Now for a long time I've felt there must be something in the rock or soil or water of Cape Breton because the arts is woven as tightly in life there as in the Cape Breton tartan.
Nicole's medium began with wood and is predominantly a wood turner which she learned from her father (who has a huge stash of wood). Nicole, however, has taken a major leap from functional pieces to functional art to art purely for the sake of beauty as you can see from her "portrait".
For example..... She created a series of ocean-themed turnings. They’re made from local or reclaimed wood, turned on a 1930’s lathe, and sometimes carved or painted with a texture medium to give them the spikes. The sea urchin with the ribbon is a real one from Louisbourg. These graceful little pieces reflect both the skill of the artist and the natural beauty of the materials. The skew work for the Christmas ornaments is so delicate and when combined with the natural urchin is absolutely charming.
Nicole finds her process meditative. As her projects begin, a quieting happens as she presents the tool to the wood. The object taking shape less from her hands but more from subtle shifts of weight. Allowing the form to evolve rather than forcing it to. I am boggled at her patience and the painstaking way she approaches her craft.
I was surprised to hear that she finds hollowing very challenging.... something to do with torque. But I guess I was thinking of a basic bowl and Nicole doesn't do basic. Take this Triffid. It's spiky green shell on the exterior, with the fleshy pink that deepens to a dark red inside. Now I understand why she finds it hollowing demanding.... I can't even imagine how this is done.
And then there are the colours. Whereas I normally find wood has character in and of itself, Nicole's deft addition of stains never over powers and she's constantly stretching....
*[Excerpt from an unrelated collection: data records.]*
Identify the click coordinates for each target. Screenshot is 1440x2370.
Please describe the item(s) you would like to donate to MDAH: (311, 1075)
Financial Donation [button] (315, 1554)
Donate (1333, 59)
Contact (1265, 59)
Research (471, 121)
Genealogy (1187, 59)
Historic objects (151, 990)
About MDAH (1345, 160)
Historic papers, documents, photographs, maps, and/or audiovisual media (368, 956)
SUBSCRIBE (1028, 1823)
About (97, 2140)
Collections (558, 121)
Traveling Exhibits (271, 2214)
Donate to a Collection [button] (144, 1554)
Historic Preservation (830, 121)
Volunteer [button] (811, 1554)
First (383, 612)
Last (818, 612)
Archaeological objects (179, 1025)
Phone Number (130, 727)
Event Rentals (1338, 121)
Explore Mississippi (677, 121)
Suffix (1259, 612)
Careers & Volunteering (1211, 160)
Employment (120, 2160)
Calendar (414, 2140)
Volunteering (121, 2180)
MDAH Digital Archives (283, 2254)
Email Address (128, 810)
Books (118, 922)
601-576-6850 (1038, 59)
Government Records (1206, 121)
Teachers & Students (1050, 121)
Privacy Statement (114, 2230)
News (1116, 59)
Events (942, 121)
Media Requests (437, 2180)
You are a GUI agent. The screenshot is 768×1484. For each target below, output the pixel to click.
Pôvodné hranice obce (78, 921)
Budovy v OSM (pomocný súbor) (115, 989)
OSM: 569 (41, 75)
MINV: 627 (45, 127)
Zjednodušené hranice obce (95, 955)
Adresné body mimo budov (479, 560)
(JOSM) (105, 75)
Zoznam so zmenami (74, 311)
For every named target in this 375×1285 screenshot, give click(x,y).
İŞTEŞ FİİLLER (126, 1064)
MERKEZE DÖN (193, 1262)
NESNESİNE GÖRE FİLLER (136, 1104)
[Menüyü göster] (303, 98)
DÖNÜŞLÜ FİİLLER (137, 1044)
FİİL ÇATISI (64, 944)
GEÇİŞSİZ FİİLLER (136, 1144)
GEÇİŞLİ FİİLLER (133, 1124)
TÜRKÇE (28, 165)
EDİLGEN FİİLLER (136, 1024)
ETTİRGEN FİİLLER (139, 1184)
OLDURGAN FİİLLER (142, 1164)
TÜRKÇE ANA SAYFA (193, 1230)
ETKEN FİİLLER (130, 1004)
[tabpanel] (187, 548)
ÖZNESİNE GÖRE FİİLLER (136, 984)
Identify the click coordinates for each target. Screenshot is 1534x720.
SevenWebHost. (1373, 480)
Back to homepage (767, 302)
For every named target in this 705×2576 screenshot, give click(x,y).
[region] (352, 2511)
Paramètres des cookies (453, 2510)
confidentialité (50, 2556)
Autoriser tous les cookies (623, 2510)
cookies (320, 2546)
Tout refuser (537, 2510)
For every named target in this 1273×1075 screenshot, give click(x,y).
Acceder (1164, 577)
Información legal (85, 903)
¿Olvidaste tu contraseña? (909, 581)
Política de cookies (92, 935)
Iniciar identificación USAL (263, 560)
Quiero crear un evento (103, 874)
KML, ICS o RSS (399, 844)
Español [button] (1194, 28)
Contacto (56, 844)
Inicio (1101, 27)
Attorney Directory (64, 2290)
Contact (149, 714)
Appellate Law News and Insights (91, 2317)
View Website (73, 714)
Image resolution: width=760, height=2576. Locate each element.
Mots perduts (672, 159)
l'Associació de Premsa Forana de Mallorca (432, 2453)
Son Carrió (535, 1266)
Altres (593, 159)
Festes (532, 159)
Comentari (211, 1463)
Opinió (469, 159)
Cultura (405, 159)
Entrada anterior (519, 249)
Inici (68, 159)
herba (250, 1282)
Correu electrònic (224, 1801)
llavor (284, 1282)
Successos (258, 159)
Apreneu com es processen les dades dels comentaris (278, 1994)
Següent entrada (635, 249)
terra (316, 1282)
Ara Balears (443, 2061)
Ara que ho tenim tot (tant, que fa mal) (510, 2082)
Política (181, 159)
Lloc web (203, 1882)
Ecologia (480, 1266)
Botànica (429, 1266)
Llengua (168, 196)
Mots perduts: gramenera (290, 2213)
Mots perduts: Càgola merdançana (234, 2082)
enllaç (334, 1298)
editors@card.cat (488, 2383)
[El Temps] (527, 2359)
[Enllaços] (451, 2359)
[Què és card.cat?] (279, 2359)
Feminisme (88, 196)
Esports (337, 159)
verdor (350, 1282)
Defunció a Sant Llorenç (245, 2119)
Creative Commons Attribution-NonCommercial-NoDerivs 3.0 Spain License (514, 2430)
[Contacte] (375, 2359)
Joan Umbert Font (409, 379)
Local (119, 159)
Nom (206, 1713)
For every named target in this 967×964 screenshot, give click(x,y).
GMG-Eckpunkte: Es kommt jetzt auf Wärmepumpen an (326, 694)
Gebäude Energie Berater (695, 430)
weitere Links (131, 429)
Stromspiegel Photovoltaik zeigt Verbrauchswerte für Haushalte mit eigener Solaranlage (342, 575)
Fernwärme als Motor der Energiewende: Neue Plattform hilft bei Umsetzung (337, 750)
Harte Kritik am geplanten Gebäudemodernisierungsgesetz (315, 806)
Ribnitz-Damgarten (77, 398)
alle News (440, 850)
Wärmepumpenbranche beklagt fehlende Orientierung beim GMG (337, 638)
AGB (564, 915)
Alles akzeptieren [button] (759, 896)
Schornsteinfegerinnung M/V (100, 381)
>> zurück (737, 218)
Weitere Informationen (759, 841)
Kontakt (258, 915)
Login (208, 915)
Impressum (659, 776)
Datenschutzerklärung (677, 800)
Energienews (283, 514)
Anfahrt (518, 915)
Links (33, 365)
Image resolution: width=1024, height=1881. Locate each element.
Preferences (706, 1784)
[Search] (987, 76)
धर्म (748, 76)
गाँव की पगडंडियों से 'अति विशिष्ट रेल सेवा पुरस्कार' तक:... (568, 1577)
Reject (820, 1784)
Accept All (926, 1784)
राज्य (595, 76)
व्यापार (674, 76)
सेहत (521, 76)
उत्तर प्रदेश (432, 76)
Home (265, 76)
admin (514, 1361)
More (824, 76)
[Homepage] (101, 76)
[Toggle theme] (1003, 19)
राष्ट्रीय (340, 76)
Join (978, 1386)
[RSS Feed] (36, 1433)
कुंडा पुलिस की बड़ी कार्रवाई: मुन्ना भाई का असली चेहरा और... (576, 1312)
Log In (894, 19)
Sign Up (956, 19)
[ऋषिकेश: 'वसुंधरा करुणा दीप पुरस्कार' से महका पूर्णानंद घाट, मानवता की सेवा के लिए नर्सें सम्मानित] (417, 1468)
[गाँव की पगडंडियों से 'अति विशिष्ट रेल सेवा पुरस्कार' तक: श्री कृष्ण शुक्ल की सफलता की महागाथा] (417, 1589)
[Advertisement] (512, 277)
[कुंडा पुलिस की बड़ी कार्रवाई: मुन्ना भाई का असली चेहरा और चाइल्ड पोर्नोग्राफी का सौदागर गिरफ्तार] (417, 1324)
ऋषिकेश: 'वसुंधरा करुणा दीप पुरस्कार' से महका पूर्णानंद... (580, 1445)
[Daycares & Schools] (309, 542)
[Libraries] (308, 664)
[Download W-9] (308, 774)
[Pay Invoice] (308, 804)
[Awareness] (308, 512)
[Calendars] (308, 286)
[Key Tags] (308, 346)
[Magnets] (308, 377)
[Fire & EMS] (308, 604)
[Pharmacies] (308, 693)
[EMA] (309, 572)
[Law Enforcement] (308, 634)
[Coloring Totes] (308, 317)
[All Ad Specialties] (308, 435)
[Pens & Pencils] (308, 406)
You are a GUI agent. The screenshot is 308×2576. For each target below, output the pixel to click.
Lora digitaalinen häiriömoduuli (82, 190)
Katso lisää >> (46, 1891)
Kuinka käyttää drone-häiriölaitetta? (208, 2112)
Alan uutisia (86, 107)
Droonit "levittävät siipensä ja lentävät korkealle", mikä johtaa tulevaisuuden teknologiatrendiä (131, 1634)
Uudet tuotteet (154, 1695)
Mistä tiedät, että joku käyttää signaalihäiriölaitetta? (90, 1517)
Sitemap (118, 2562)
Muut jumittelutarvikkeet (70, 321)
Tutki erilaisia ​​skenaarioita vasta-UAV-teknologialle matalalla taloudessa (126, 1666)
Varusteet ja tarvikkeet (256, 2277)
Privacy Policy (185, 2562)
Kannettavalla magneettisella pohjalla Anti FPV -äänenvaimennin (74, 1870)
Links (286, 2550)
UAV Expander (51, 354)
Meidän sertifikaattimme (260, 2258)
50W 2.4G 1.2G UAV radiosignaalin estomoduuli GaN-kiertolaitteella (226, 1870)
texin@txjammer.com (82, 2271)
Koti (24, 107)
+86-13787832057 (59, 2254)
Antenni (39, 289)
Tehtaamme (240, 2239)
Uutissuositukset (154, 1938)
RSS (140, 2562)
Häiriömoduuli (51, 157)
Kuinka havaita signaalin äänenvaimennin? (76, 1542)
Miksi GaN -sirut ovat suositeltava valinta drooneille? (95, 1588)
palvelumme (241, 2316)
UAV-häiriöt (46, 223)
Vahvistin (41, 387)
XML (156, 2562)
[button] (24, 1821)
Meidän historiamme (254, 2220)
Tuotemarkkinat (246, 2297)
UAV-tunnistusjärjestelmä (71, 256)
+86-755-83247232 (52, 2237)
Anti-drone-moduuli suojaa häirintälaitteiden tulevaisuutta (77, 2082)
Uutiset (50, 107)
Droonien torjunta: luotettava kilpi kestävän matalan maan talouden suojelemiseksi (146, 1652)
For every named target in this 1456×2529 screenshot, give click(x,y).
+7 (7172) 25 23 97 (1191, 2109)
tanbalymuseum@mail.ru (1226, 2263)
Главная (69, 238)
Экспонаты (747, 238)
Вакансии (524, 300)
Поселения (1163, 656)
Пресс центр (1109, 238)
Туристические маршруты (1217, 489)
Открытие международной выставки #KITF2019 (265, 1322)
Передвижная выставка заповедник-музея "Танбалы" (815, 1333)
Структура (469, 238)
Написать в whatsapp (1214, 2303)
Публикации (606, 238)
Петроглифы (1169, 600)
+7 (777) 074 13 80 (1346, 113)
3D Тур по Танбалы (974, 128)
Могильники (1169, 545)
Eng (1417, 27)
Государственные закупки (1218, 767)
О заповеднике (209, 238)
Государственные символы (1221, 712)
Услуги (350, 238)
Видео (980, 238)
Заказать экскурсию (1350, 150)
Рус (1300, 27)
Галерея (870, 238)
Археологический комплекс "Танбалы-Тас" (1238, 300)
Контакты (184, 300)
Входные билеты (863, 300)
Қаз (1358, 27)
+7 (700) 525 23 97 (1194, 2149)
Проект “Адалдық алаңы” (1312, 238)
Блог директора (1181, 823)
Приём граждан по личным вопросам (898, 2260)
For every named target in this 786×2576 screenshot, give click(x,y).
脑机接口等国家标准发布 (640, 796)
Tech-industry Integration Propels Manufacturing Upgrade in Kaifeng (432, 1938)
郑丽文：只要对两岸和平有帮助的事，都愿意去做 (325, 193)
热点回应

I’ve been testing different ways to react metal finishes on wood and maintain the underlying texture. The goal is to make it metallic looking while maintaining the wood-ness. I tried metallic paint, metal leafs, and metallic powders.
The metal leaf reacted right through until I lost the coating. The metal powder I sanded off a brass piece wasn’t really brass, it was some other alloy. I got another pack of 350 mesh brass (supposedly) but was really unhappy with the flat dead look of the metal before reaction, and the final reacted colour was also underwhelming.
Finally, a West Island Woodturning buddy had some very very fine brass powder, several microns instead of 10’s of microns. That gave the best gold colour and reacted the best. This is the first bowl trial.
The process of finding the right way to do this has been really interesting. Hopefully I can make a large finished piece to show off the best of all three methods at once: char, metal, and reaction. - IG March 17 2021
Nicole's spoons I use almost daily. I find setting the table for dinner, and other of the mundane tasks of daily life so much less of a chore when I incorporate small pieces of art. Truly when I use something handmade, produced with care and love, I slow down and appreciate all and who I have around me. This may not be tangible but fungible but I sure appreciate it.